Both US GAAP and International Financial Reporting Standards (IFRS) account for long-term assets (tangible and intangible) by recording the asset at the cost necessary to make the asset ready for its intended use. Additionally, both sets of standards require that the cost of the asset be recognized over the economic, useful, or legal life of the asset through an allocation process such as depreciation. However, there are some significant differences in how the allocation process is used as well as how the assets are carried on the balance sheet. Straight-line depreciation is efficient, accounting for assets used consistently over their lifetime, but what about assets that are used with less regularity? The units-of-production depreciation method bases depreciation on the actual usage of the asset, which is more appropriate when an asset’s life is a function of usage instead of time. For example, this method could account for depreciation of a printing press for which the depreciable base is $48,000 (as in the straight-line method), but now the number of pages the press prints is important.
What Is the Basic Formula for Calculating Accumulated Depreciation?
- The allowance for doubtful accounts appears on the balance sheet and reduces the amount of receivables.
- This account serves two purposes — tracking total depreciation expenses while providing you with the accurate book value of the asset being depreciated.
- Depreciation expense is recognized on the income statement as a non-cash expense that reduces the company’s net income or profit.
- Those who are struggling with recording contra accounts may benefit from utilizing some of the best accounting software currently available.
- These contra revenue accounts tend to have a debit balance and are used to calculate net sales.
- Under the sum-of-the-years digits method, a company recognizes a heavier portion of depreciation expense during the earlier years of an asset’s life.
The definition can be expanded to include contra accounts in general. Contra accounts act like regular accounts on the balance sheet but have a unique purpose. In the above example, the debit to the contra liability account of $100 lets the company recognize that the bond was sold at a discount. The assets to be depreciated are initially recorded in the accounting records at their cost.
- This balance is used to offset the value of the asset being depreciated, so as of September 1, your $8,000 asset now has a book value of $7,866.67.
- Hence, the company will have gross revenue or net sales equal to $9,900.
- Watch this short video to quickly understand the main concepts covered in this guide, including what accumulated depreciation is and how depreciation expenses are calculated.
- Contra asset accounts allow users to see how much of an asset was written off, its remaining useful life, and the value of the asset.
- In other words, contra accounts are used to reduce normal accounts on the balance sheet.
- For this reason, depreciation is calculated by subtracting the asset’s salvage value or resale value from its original cost.
What are the Five Types of Contra Accounts?
Examples of deferred unearned revenue include prepaid subscriptions, rent, insurance or professional service fees. Charlene Rhinehart is a CPA , CFE, chair of an Illinois CPA Society committee, and has a degree in accounting the contra account used to record depreciation is depreciation and finance from DePaul University. For the past 52 years, Harold Averkamp (CPA, MBA) hasworked as an accounting supervisor, manager, consultant, university instructor, and innovator in teaching accounting online.
Examples of Contra Asset Accounts
Based on experience, Kenzie Company anticipates a salvage value of $10,000. Get instant access to video lessons taught by experienced investment bankers. Learn financial statement modeling, DCF, M&A, LBO, Comps and Excel shortcuts. If you keep a lot of inventory in stock, chances are that some of the inventory will become obsolete.
Following the straight-line method of depreciation, the machine will be depreciated with an amount of 100,000 at the end of every year for 5 consecutive years. The term amortization is used in both accounting and in lending with completely different definitions and uses. An amortization schedule is often used to calculate a series of loan payments consisting of both principal and interest in each payment, as in the case of a mortgage. As a loan is an intangible item, amortization is the reduction in the carrying value of the balance. The purpose of the Sales Returns account is to track the reduction in the value of the revenue while preserving the original amount of sales revenue. When you purchase an asset for your business, it has a market value.

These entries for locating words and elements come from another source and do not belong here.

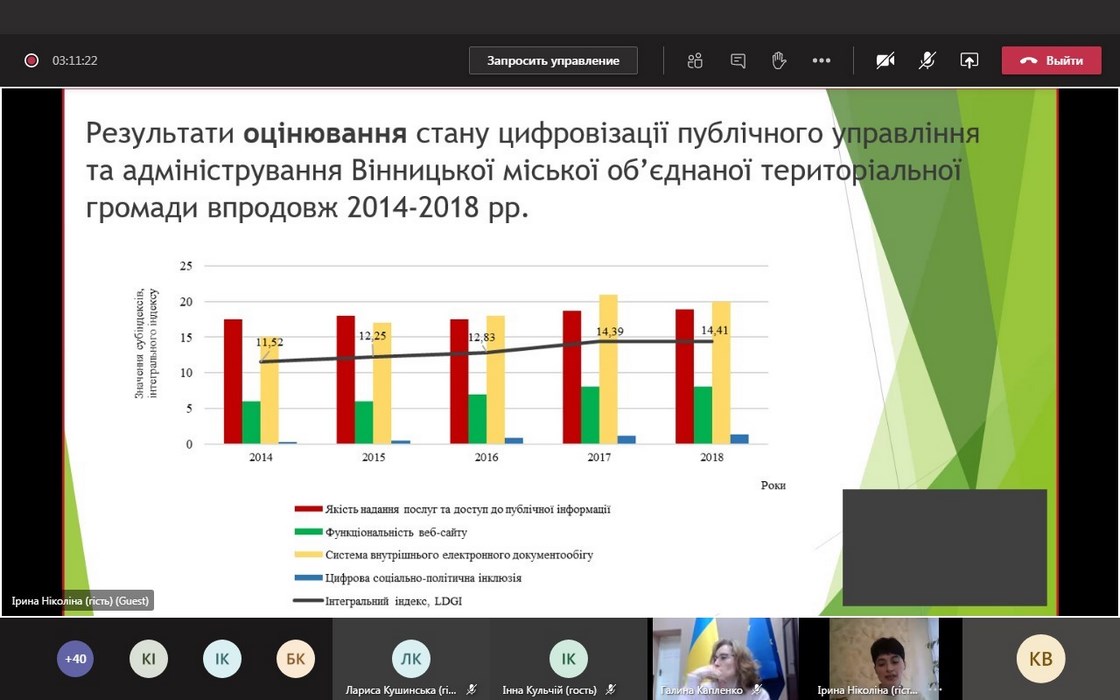Open More actions ellipsis menu
This screenshot has width=1120, height=700.
821,61
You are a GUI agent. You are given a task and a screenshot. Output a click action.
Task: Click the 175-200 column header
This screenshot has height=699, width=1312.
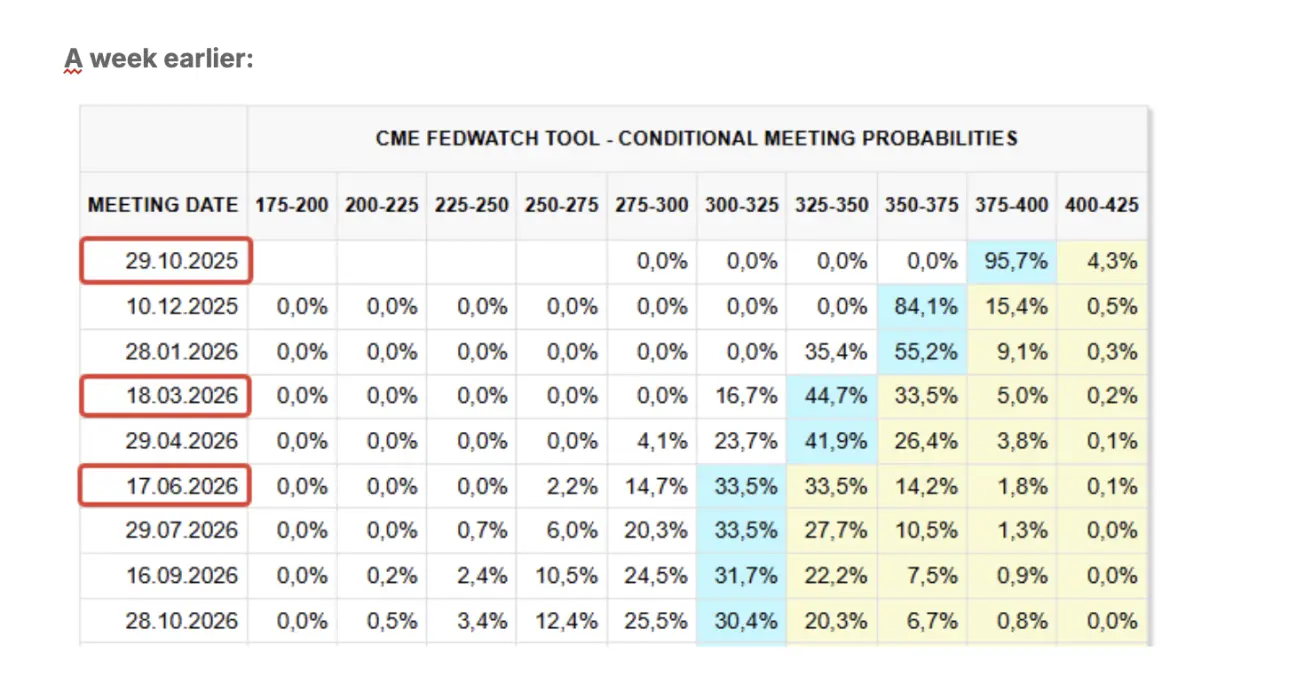coord(292,205)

A contra liability is an account in which activity is recorded as a debit balance and is used to decrease the balance of a liability. Key examples of contra asset accounts include allowance for doubtful accounts and accumulated depreciation. Accumulated depreciation reflects the reduction in value of a fixed asset. The annual depreciation expense shown on a company’s income statement is usually easier to find than the accumulated depreciation on the balance sheet.

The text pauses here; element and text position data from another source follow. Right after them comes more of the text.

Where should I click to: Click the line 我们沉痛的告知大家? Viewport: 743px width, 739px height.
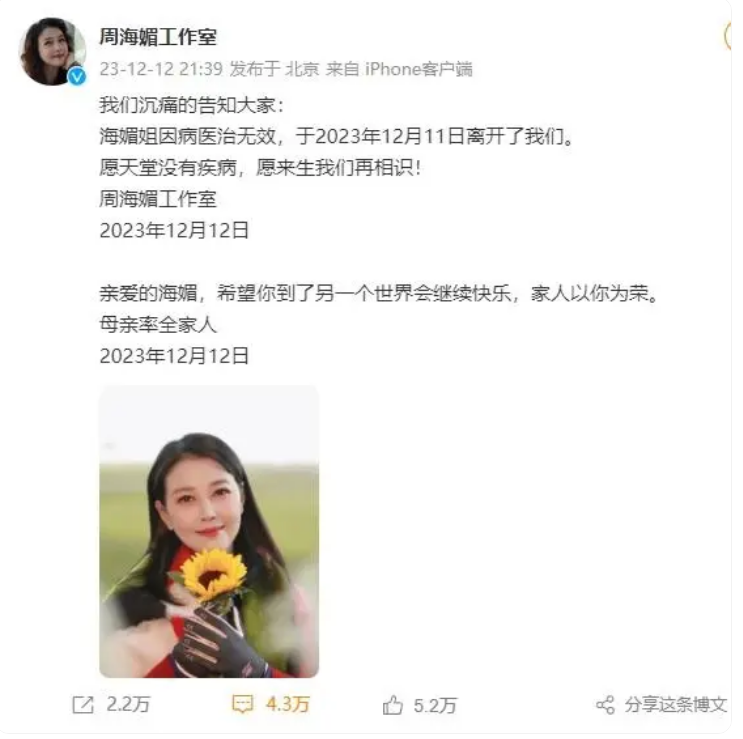coord(191,105)
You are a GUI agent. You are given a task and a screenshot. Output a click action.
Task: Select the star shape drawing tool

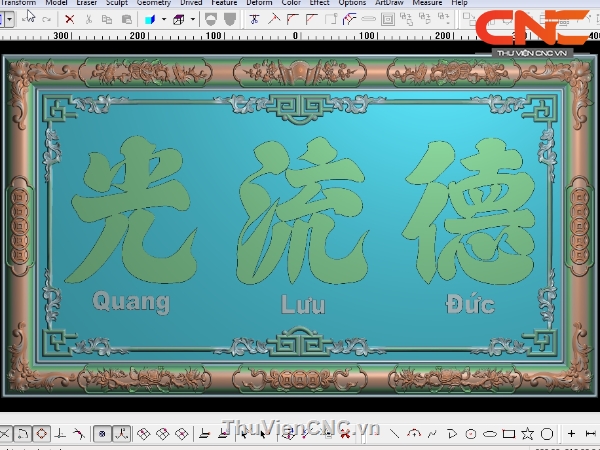pyautogui.click(x=527, y=434)
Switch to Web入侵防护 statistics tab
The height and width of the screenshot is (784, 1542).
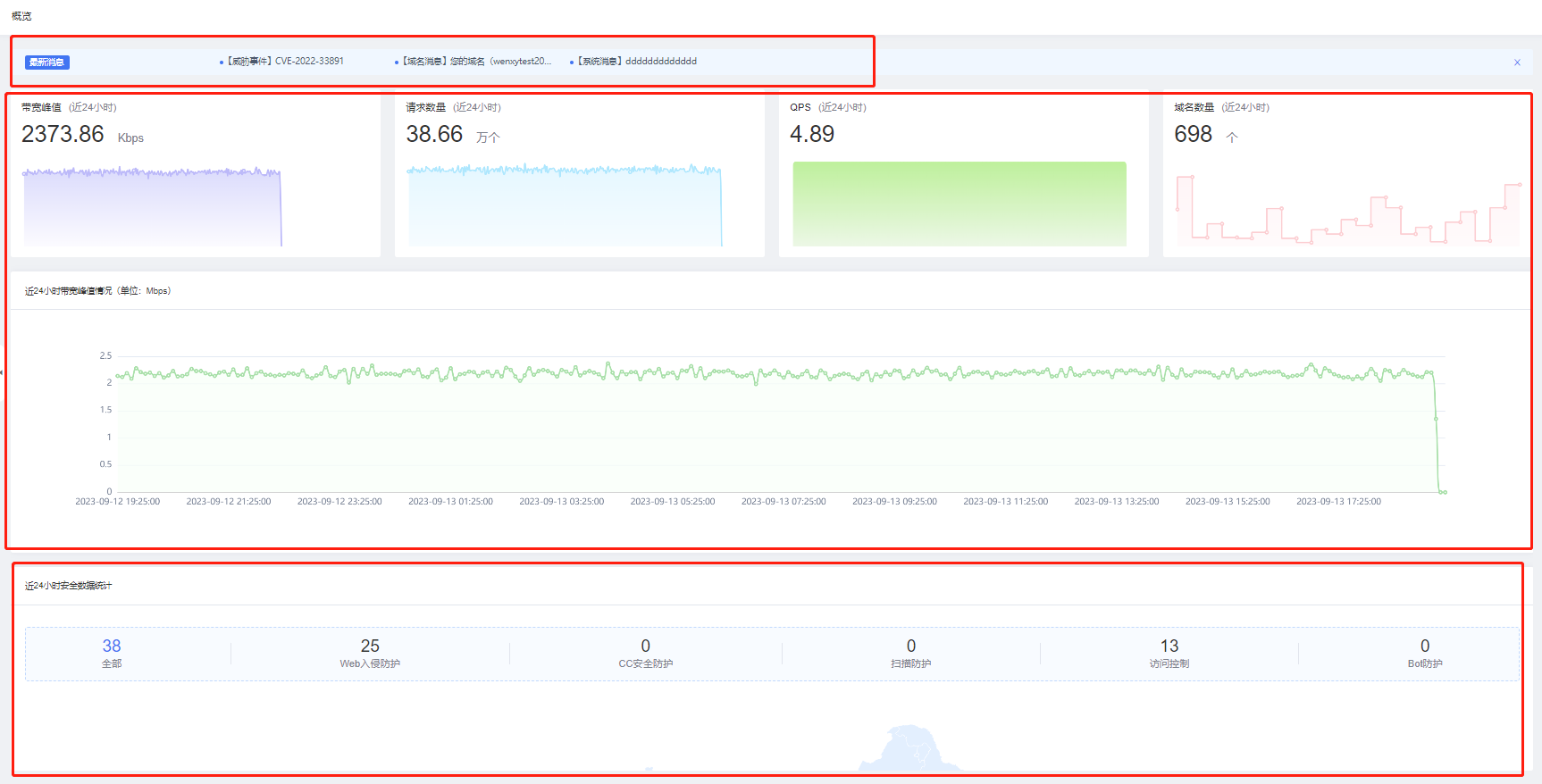370,653
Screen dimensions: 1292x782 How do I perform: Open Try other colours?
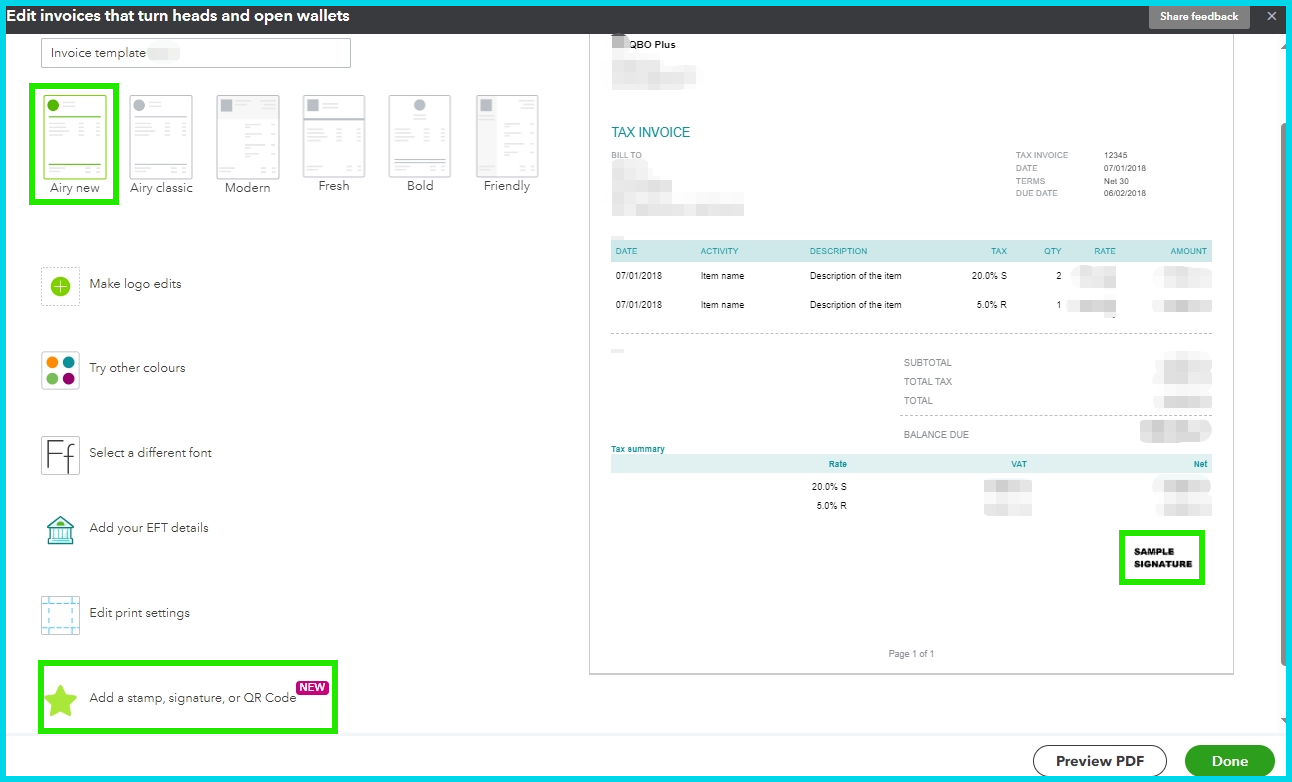click(137, 368)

Overview: What is a contra asset account?
- The accumulated depreciation account is a contra asset account on a company’s balance sheet.
- The formula for this is (cost of asset minus salvage value) divided by useful life.

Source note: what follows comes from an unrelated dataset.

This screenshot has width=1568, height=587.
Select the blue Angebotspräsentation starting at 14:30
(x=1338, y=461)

- However, depreciation expense is not permitted to take the book value below the estimated salvage value, as demonstrated in the following text.
- In either case, using these accounts can help you better manage depreciation expense, keep your accounts receivable balance accurate, and properly dispose of and account for obsolete inventory.
- Asset accounts usually have a positive value which is the same as a debit balance.
- Finally, the company paid $5,000 to get the equipment in working condition.
- Assets that are expensed using the amortization method typically don’t have any resale or salvage value.